Kelly will advocate hard for the Category 1 rules of racing to be made manifest all over the world, including the U.S racing jurisdictions. But before we hear from him, here is the essential difference the two types of categories throw up. In regards specifically to interference rules between Category Two, used in Ky, and Category One, used throughout the rest of the world. At a basic level, the difference is that under Category One rules, they state that once the stewards agree there was interference, they then have to determine which horse would have finished ahead of the other following the scrimmage.

If the horse who was impeded would have finished in front of the offender then the offender is placed behind it. If not, the offender stays where he/she is and the jockey is heavily fined. For Category Two, once it has been determined by the sitting stewards there was interference, the stewards can alter the finish of the race in any way, and the offender will be relegated behind any it impeded….even if the impeded horse would NOT have won the race.
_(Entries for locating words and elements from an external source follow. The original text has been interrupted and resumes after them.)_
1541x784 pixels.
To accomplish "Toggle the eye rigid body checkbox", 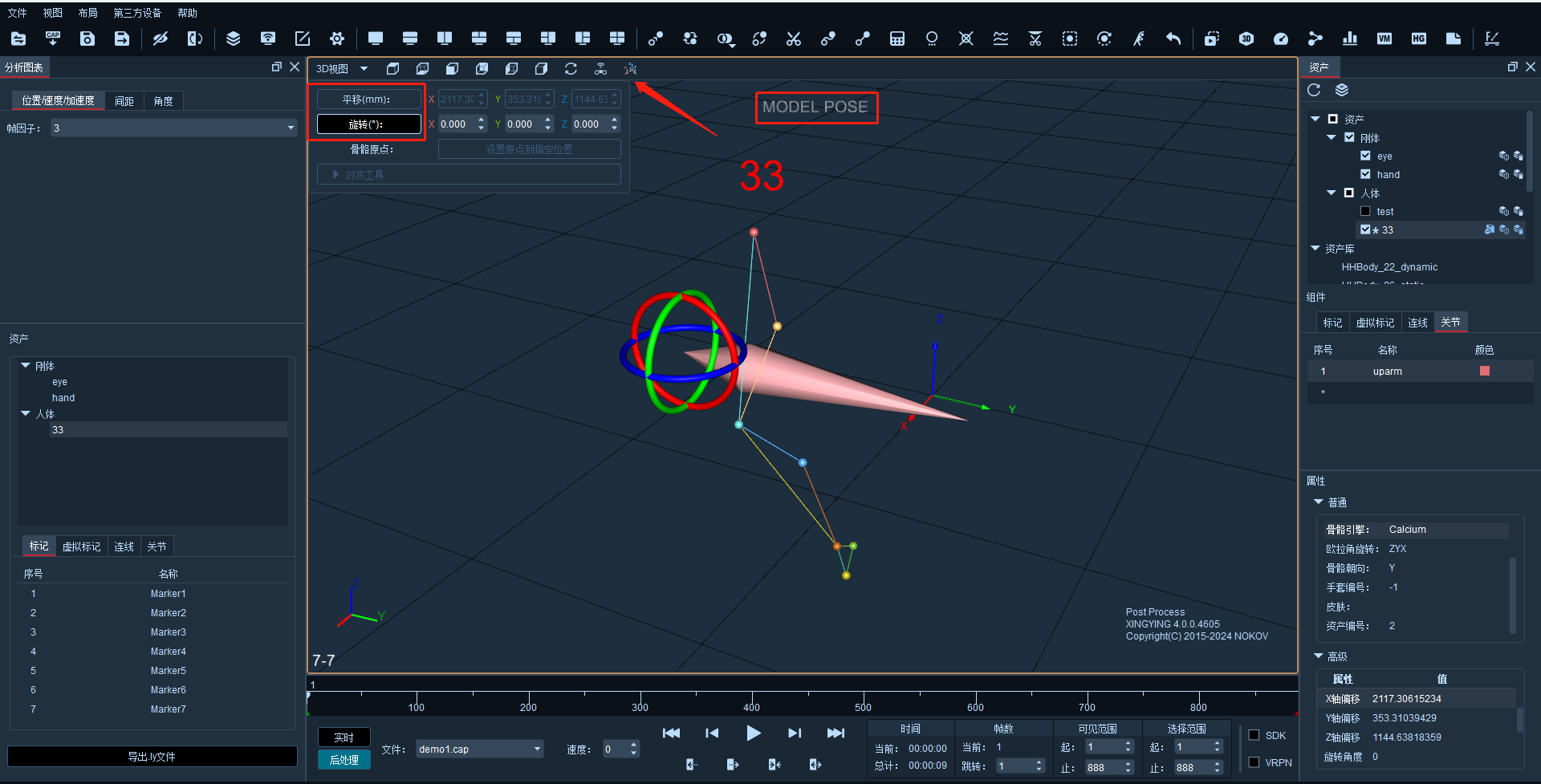I will [1365, 156].
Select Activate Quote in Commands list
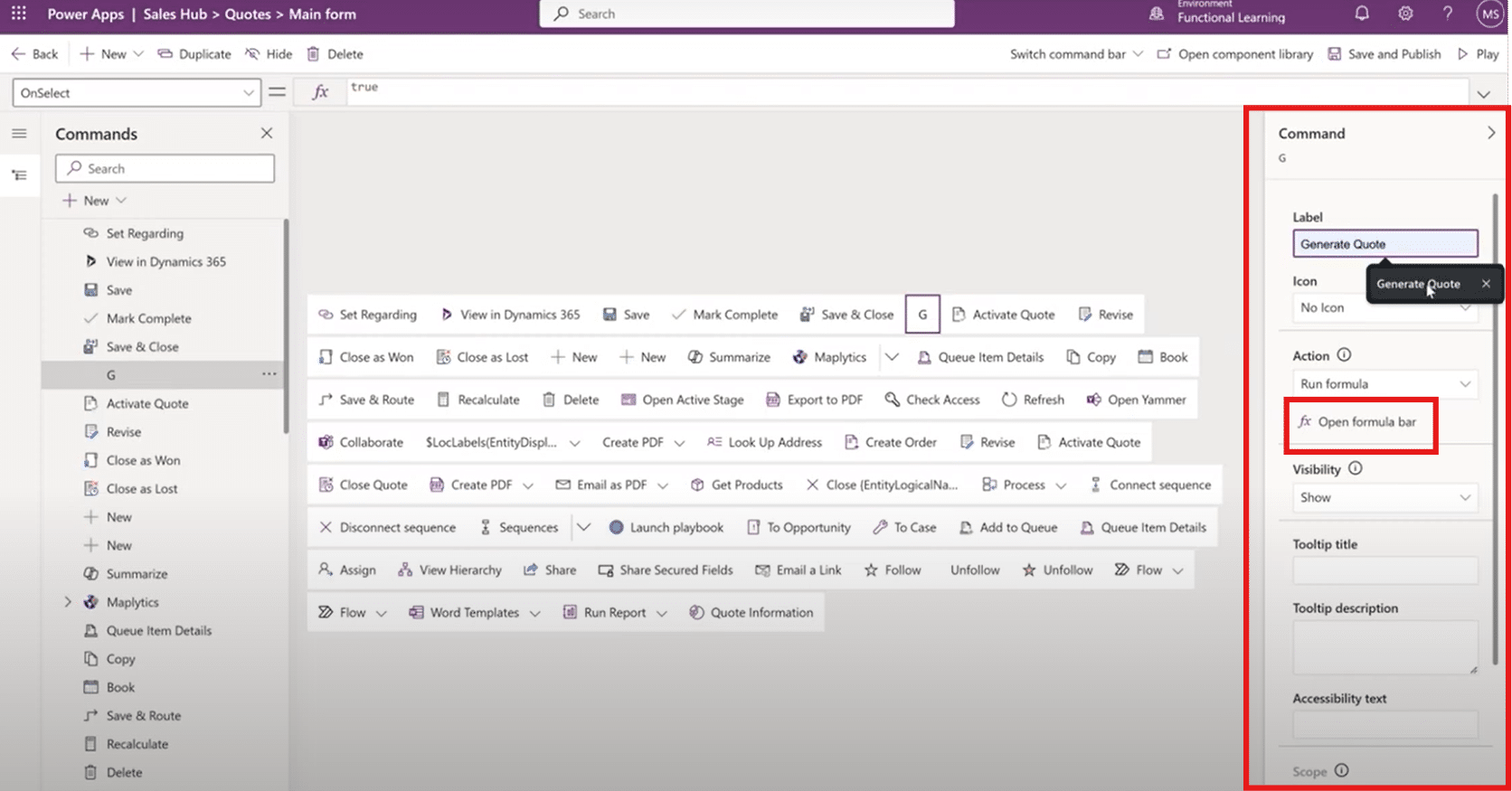 click(147, 404)
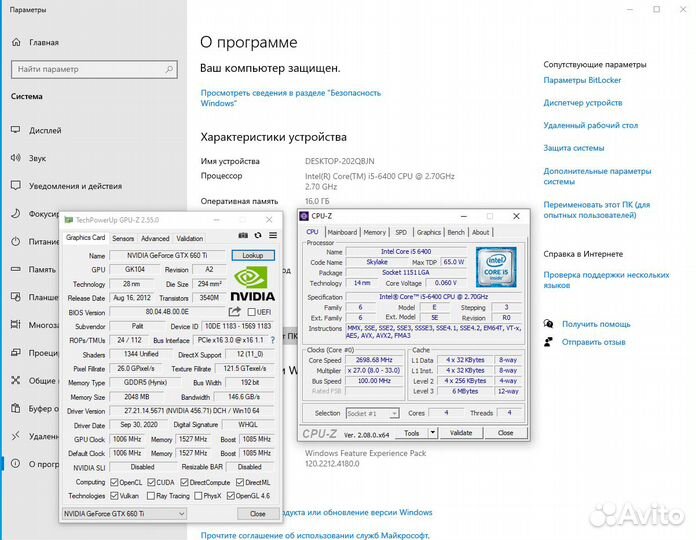
Task: Click the Get help icon
Action: [x=549, y=324]
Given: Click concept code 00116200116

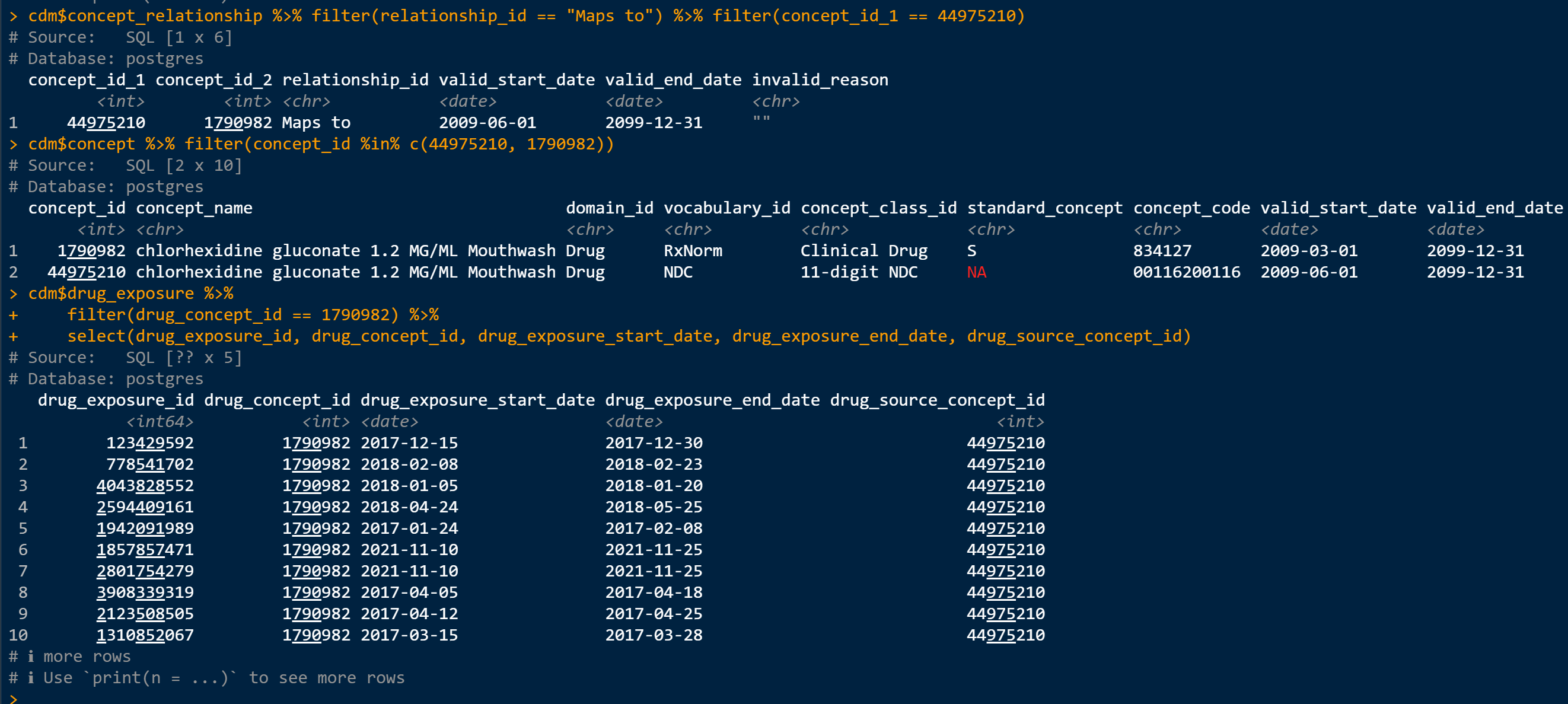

Said Kelly, “certainly in Hong Kong, there would be no changes to the placings. Maximum Security was the dominant horse in the race. No case could be successfully argued that those horses, if not for that interference, would have finished in front of [Maximum Security].”

In Australia, New Zealand, Japan, France and England, the interference would not have altered the placings either. “At the top of the straight it appeared as though he was under siege but over the last 200m he actually extended away from the field, so he was clearly the best horse.

“I’d be very surprised if any Category One country would change the placings. It’s likely, from the shots that I’ve seen, that the jockey would’ve incurred some form of penalty.”

Kelly is the chairman of the International Harmonisation of Race day Rules committee of the International Federation of Horseracing and is pushing for all countries to adopt the same approach.

He has been in touch with the American representative on the committee after the Kentucky Derby and has already been invited to address the “USA round table” (their equivalent of the Asian Racing Conference) to explain the merits of Category One.

“In 2011, the Japan Racing Association had a defining moment when Rose Kingdom [was awarded] the Japan Cup and Buena Vista was taken down. Buena Vista was clearly the best horse in the race and under Category One would [have been declared the winner].

“It took something like that for the JRA to change from Category Two to Category One, and since then France and Germany have come on board and all the South American countries are Category One now, as are Australia, New Zealand, Singapore etc.

“I would think that given the amount of comment that I’ve seen and the circumstances of this one, I can see a lot of similarities with what happened in Japan and what has happened in Kentucky. It may well be their ‘Japan Cup moment’.”

Kelly, an Australian who learned how to officiate in Sydney, is adamant the Category One rules are fairer to all involved and went public in the Hong Kong Racing News.

“I think it’s much fairer to punters but also to the connections of a horse,” said Kelly.

“Who does the Category Two philosophy seek to penalise? The jockey is going to be penalised regardless, all it does is penalise people above and beyond the jockey for something they have no control over.

“In Category One, if it can be clearly demonstrated that the horse interfered with would have beaten [the other one] home, punters can accept they should not have won the race under those circumstances.”

And that was not the case in the Kentucky Derby this year.